The magician Pete McCabe describes scripting magic as the art of ‘deciding how how you’re going to present a trick before you perform it.’.
Scripting exists because there’s an understanding that, on some level, presentation is every bit a part of the work itself.
Scripting exists because there’s an understanding that, on some level, presentation is every bit a part of the work itself.
Book publishers understand this when they hire designers to create multiple prototypes of a book cover before converging on the best one because the cover does matter.
Comedians understand this when they spend an equal if not greater amount of time prepping the parts of a joke leading up to the punchline because humor doesn’t live in the punchline alone.

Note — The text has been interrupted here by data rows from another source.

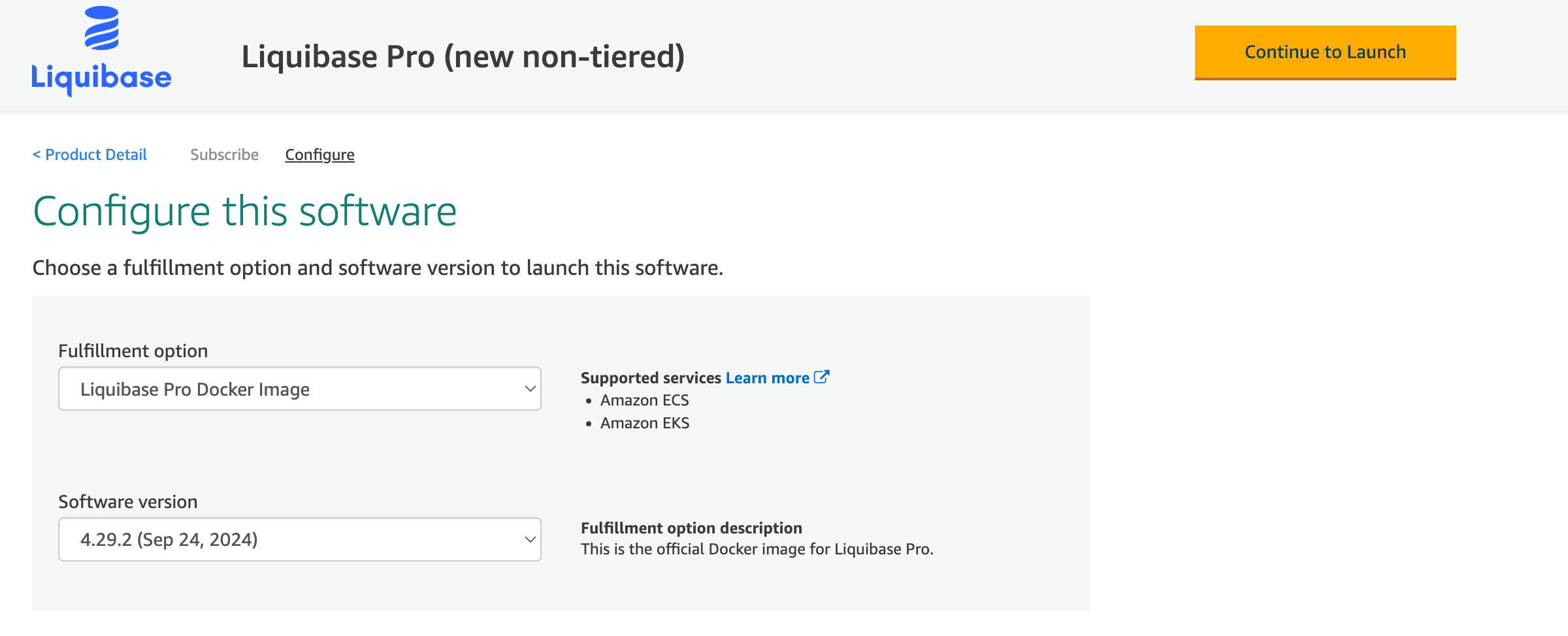Select the Configure step
This screenshot has height=636, width=1568.
click(319, 155)
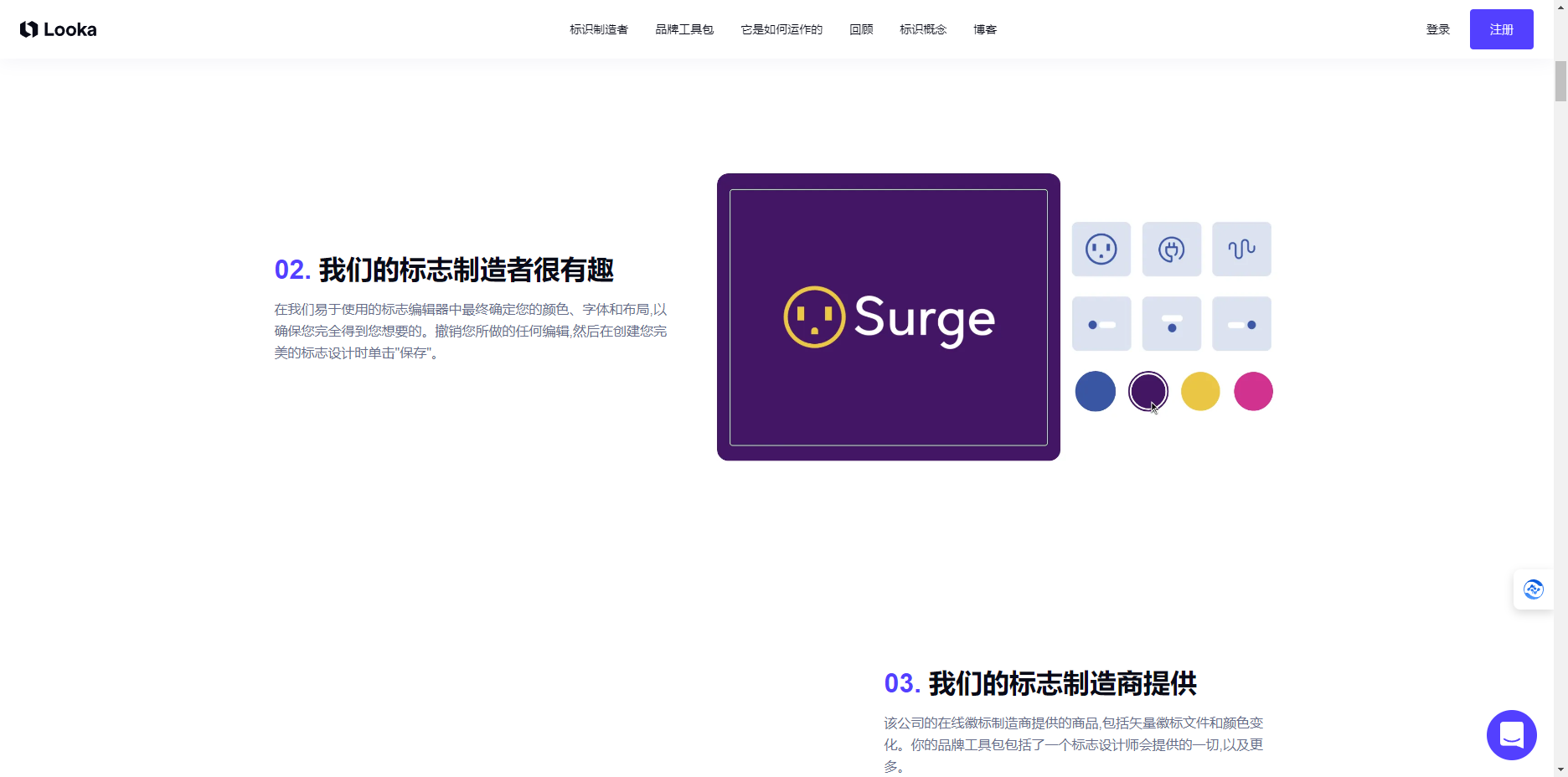
Task: Select the outlet face symbol icon
Action: [1101, 249]
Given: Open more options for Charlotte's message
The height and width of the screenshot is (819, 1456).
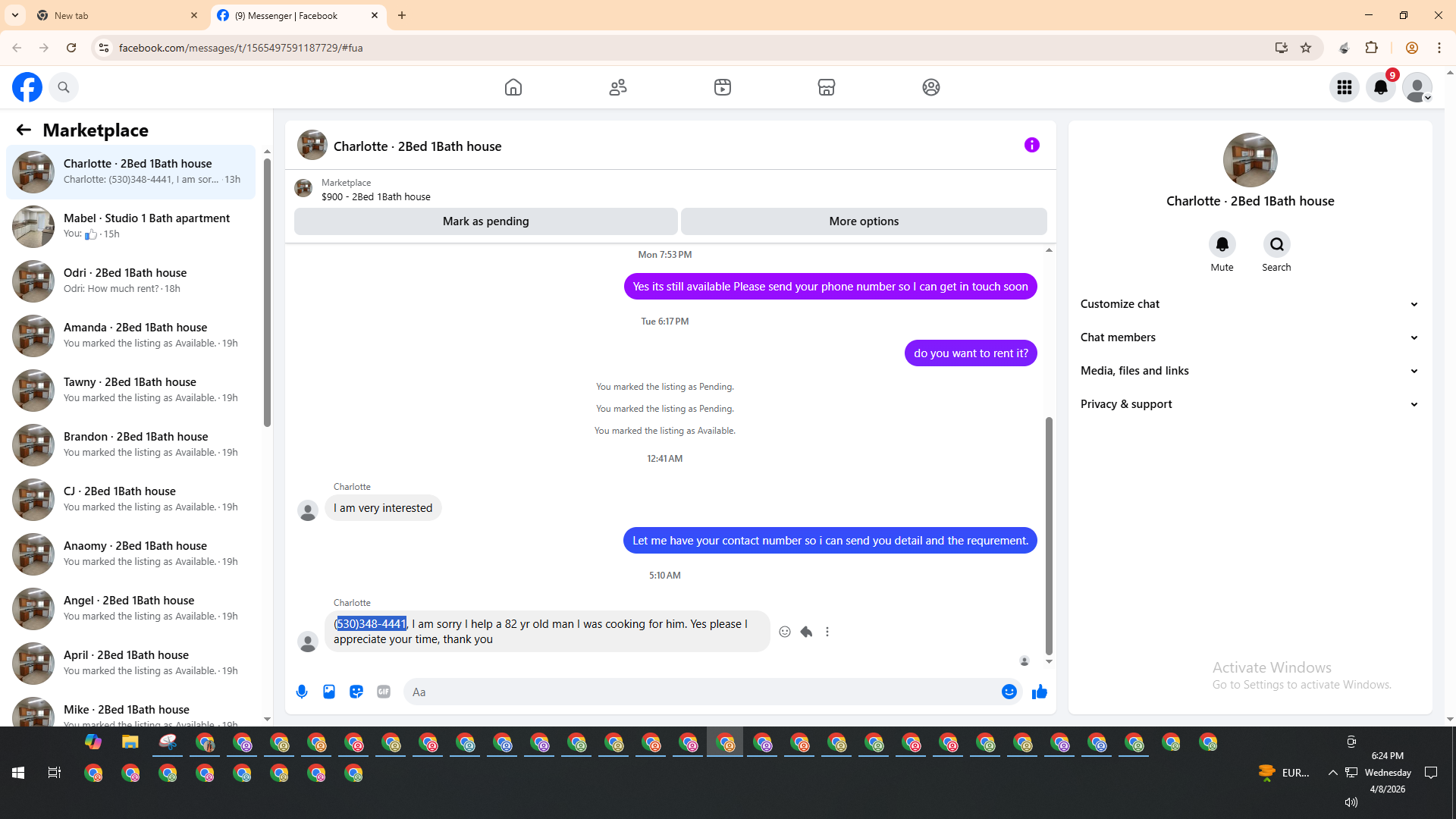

Delivering magic is a two-act endeavor involving the initial earning of attention and the holding of it. Performing both acts well requires that you care about the book as much as the cover, the story as much as the punchline, and the music as much as the choreography.
This video offers a fine example of the magicians Penn & Teller who, in mastering the art of scripting, have mastered the ability to deliver magic. Warning: while a fantastic feat, the trick is titled 'The nail gun trick'; viewer discretion is advised.
“Every great magic trick consists of three parts or acts. The first part is called "The Pledge". The magician shows you something ordinary: a deck of cards, a bird or a man. He shows you this object. Perhaps he asks you to inspect it to see if it is indeed real, unaltered, normal. But of course... it probably isn't. The second act is called "The Turn". The magician takes the ordinary something and makes it do something extraordinary. Now you're looking for the secret... but you won't find it, because of course you're not really looking. You don't really want to know. You want to be fooled. But you wouldn't clap yet. Because making something disappear isn't enough; you have to bring it back. That's why every magic trick has a third act, the hardest part, the part we call "The Prestige".”